:: Record extracts
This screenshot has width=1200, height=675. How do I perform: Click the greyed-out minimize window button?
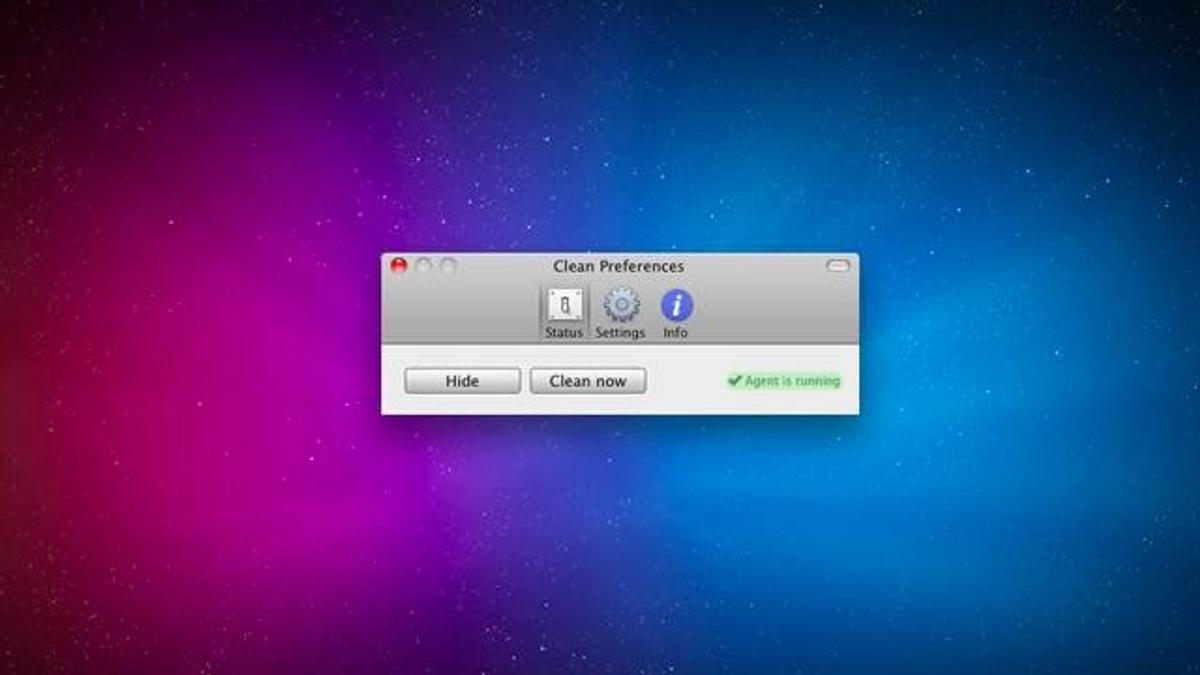tap(424, 266)
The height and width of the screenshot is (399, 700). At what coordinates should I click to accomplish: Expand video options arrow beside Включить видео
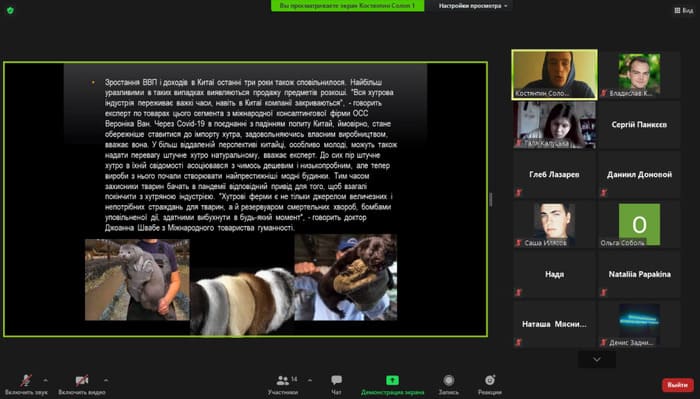[106, 380]
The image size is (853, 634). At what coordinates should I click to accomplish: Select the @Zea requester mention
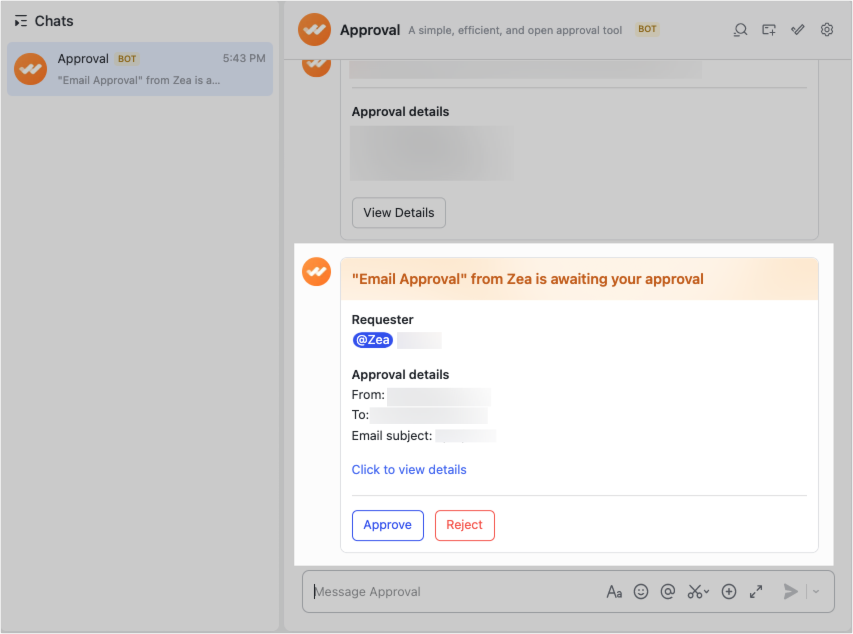click(372, 339)
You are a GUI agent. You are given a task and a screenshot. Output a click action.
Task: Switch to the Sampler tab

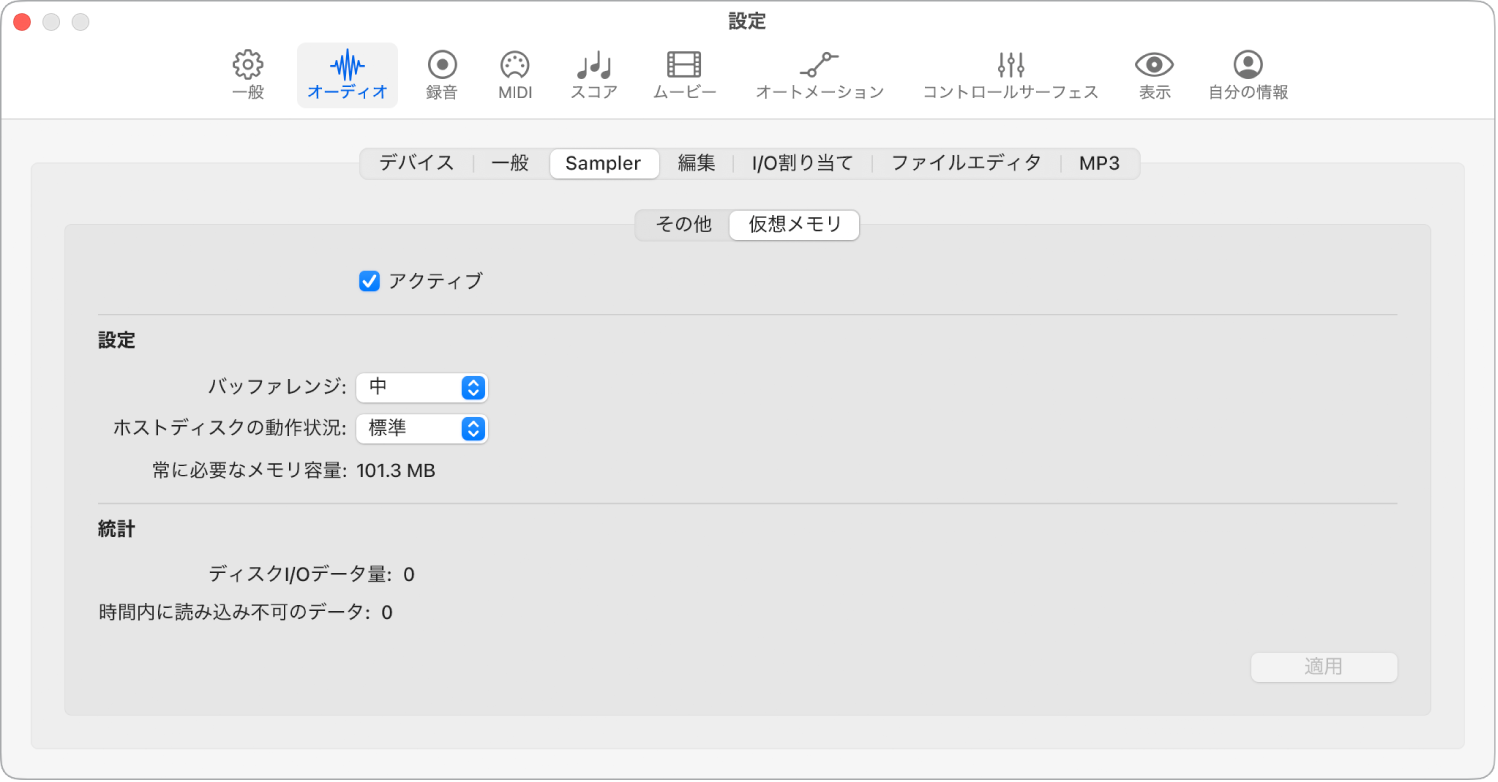click(x=604, y=163)
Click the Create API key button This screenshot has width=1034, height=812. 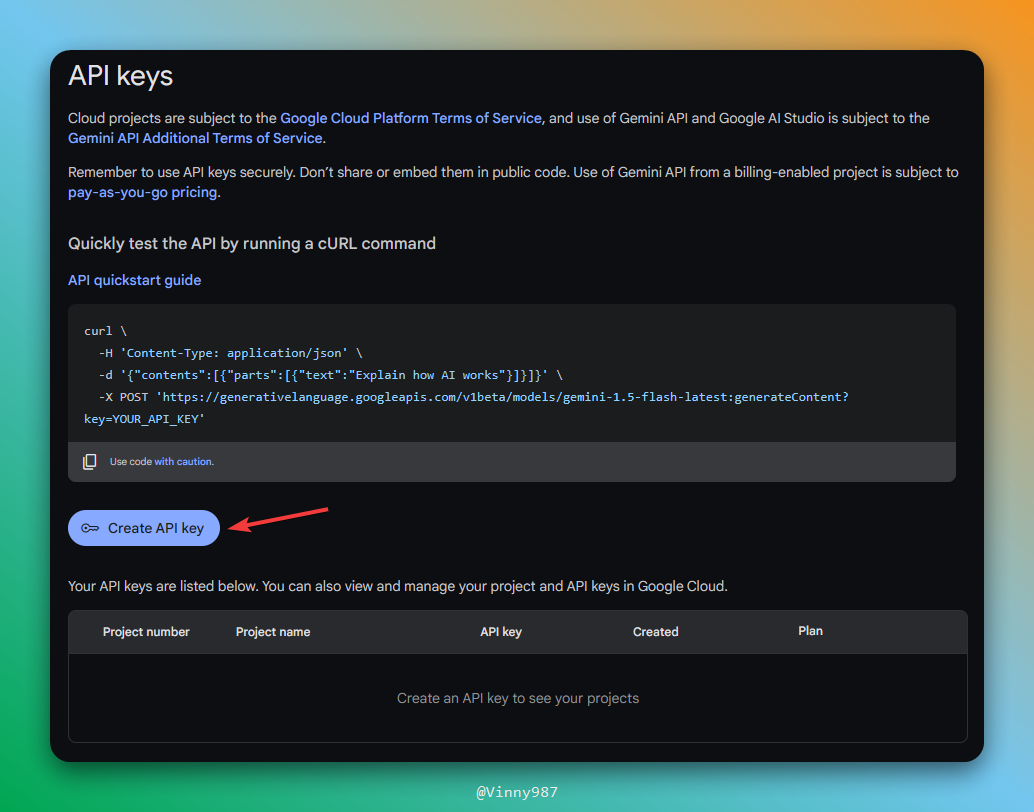143,528
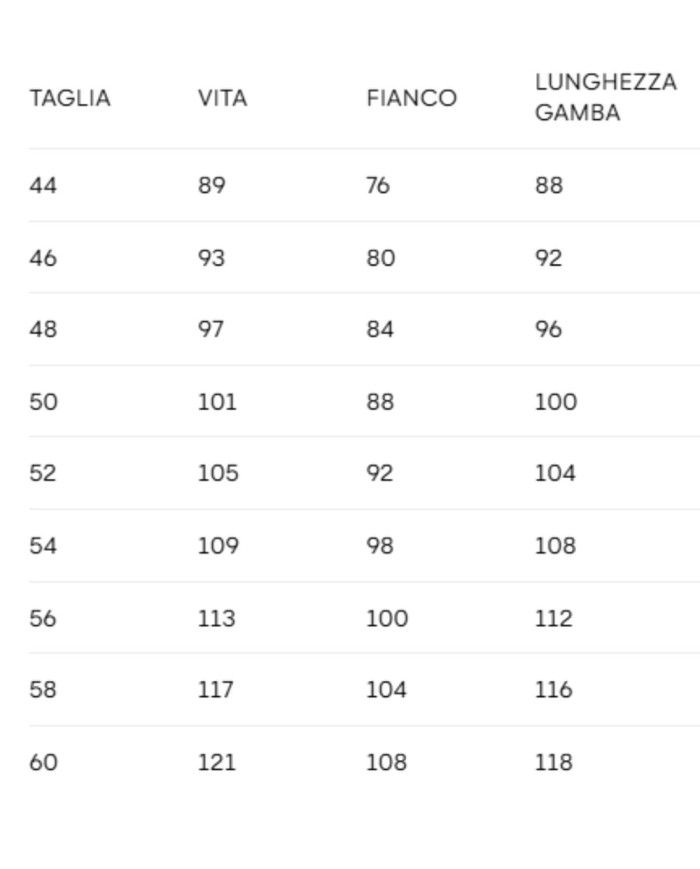
Task: Select VITA value 121 for size 60
Action: pos(216,762)
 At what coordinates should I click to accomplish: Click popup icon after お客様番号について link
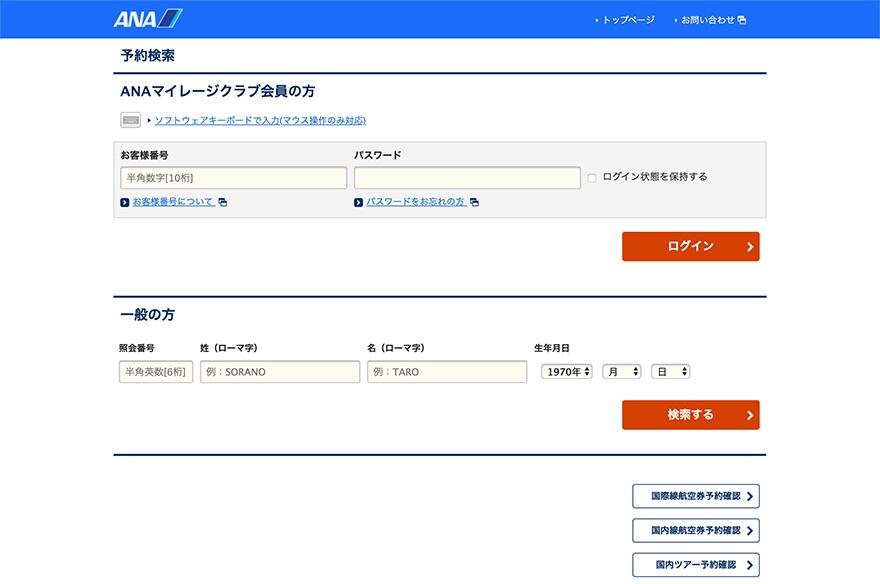click(x=223, y=202)

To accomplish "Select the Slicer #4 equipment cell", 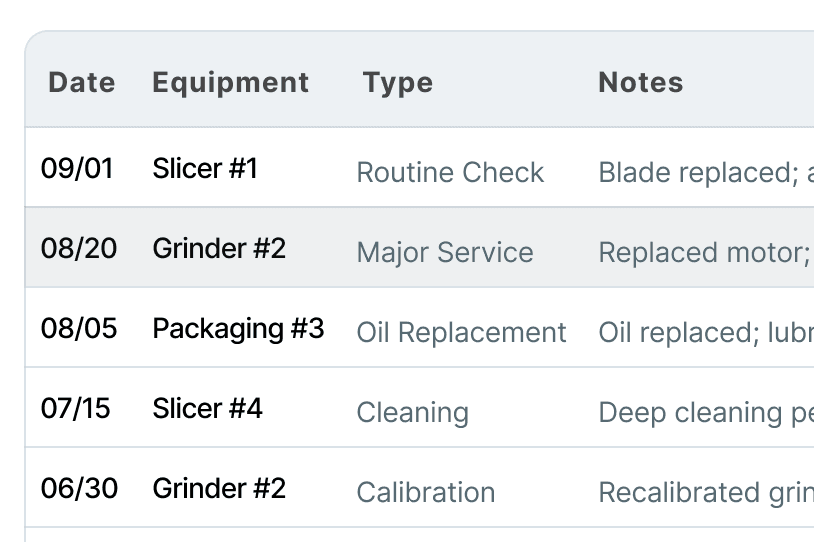I will coord(207,408).

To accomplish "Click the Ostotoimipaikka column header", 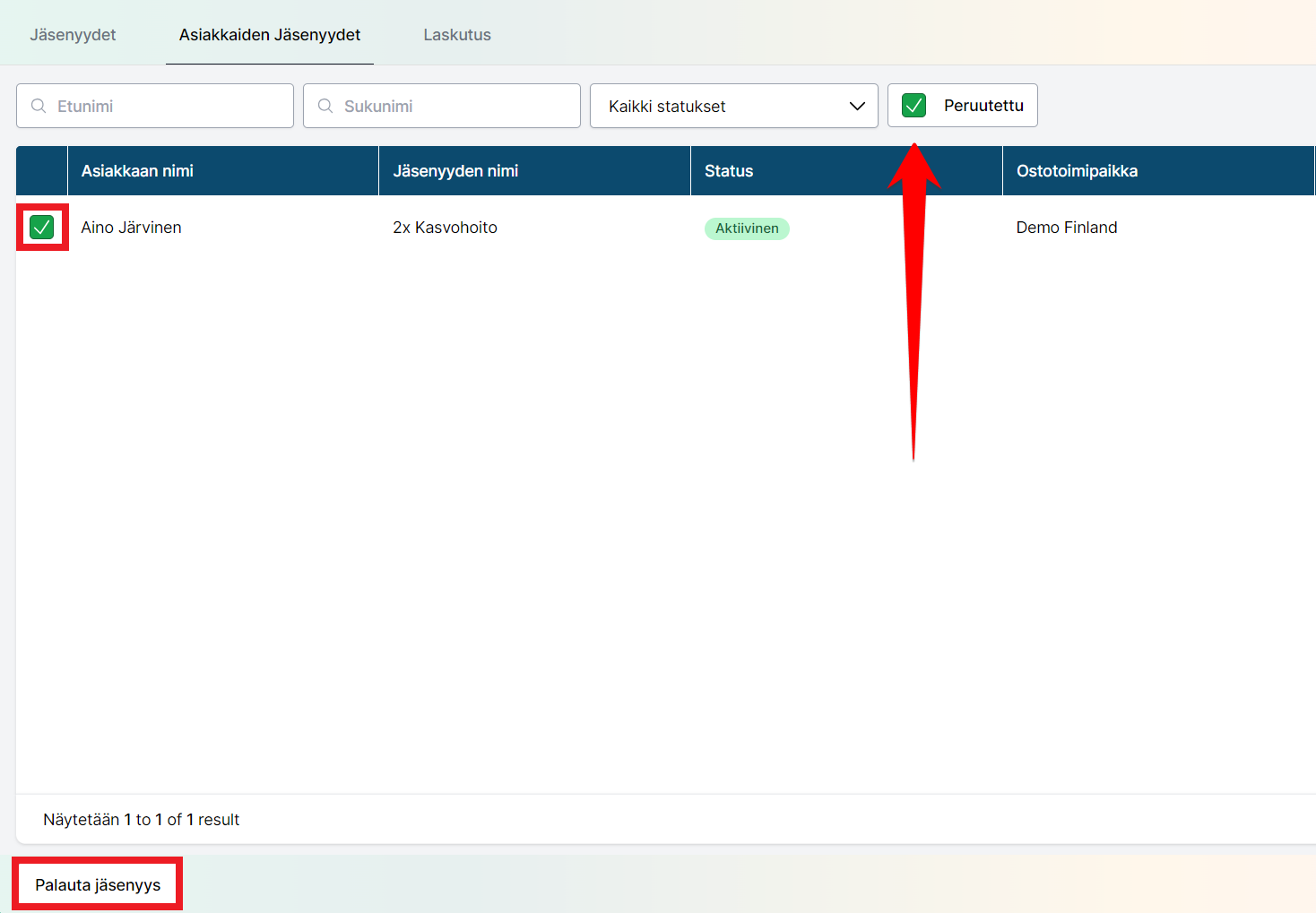I will 1077,171.
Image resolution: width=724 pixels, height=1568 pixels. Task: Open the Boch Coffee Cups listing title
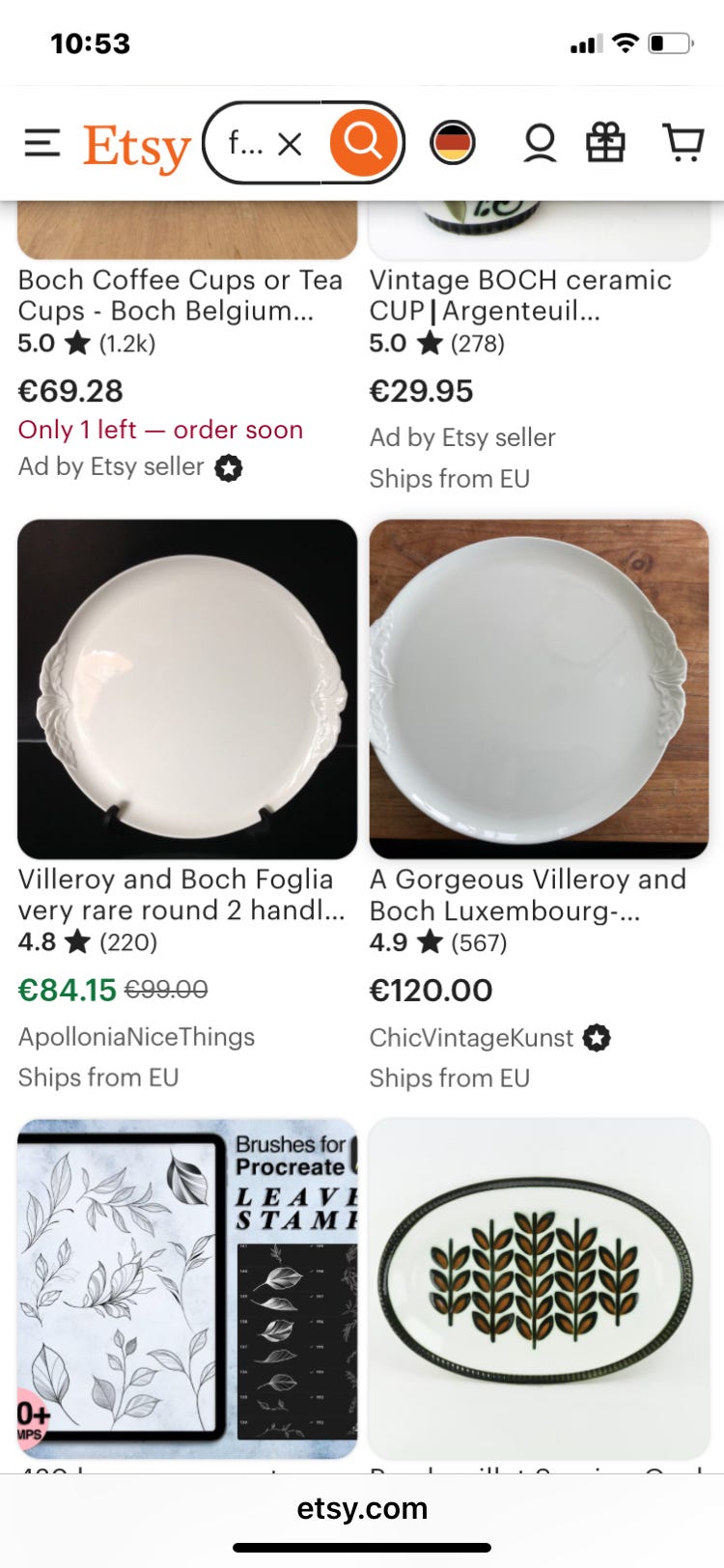[181, 295]
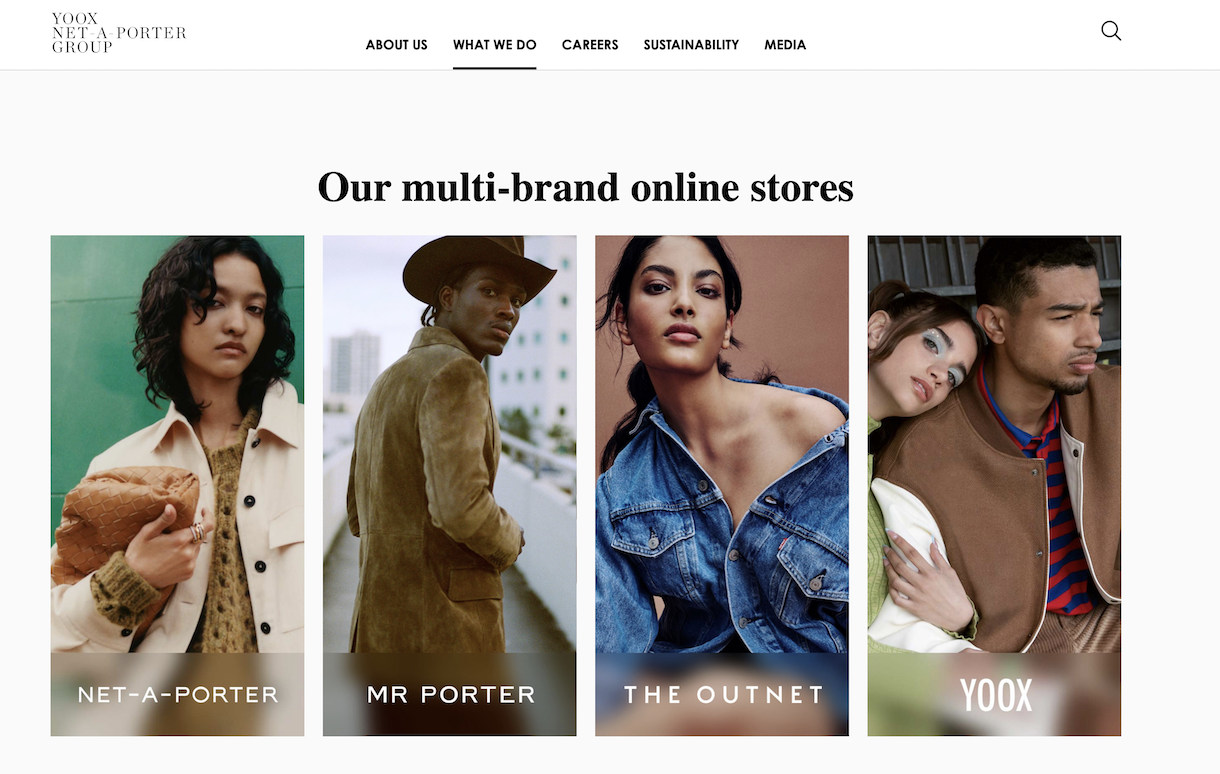1220x774 pixels.
Task: Click the NET-A-PORTER brand label
Action: [x=178, y=694]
::::
Omit the pictures and write out exactly the lines from the one containing "Image resolution: width=724" through the last line of the material.

▶ _Solution_
Image resolution: width=724 pixels, height=1568 pixels. Task: Open the Boch Coffee Cups listing title
[181, 295]
1220x774 pixels.
Task: Click the NET-A-PORTER brand label
Action: [x=178, y=694]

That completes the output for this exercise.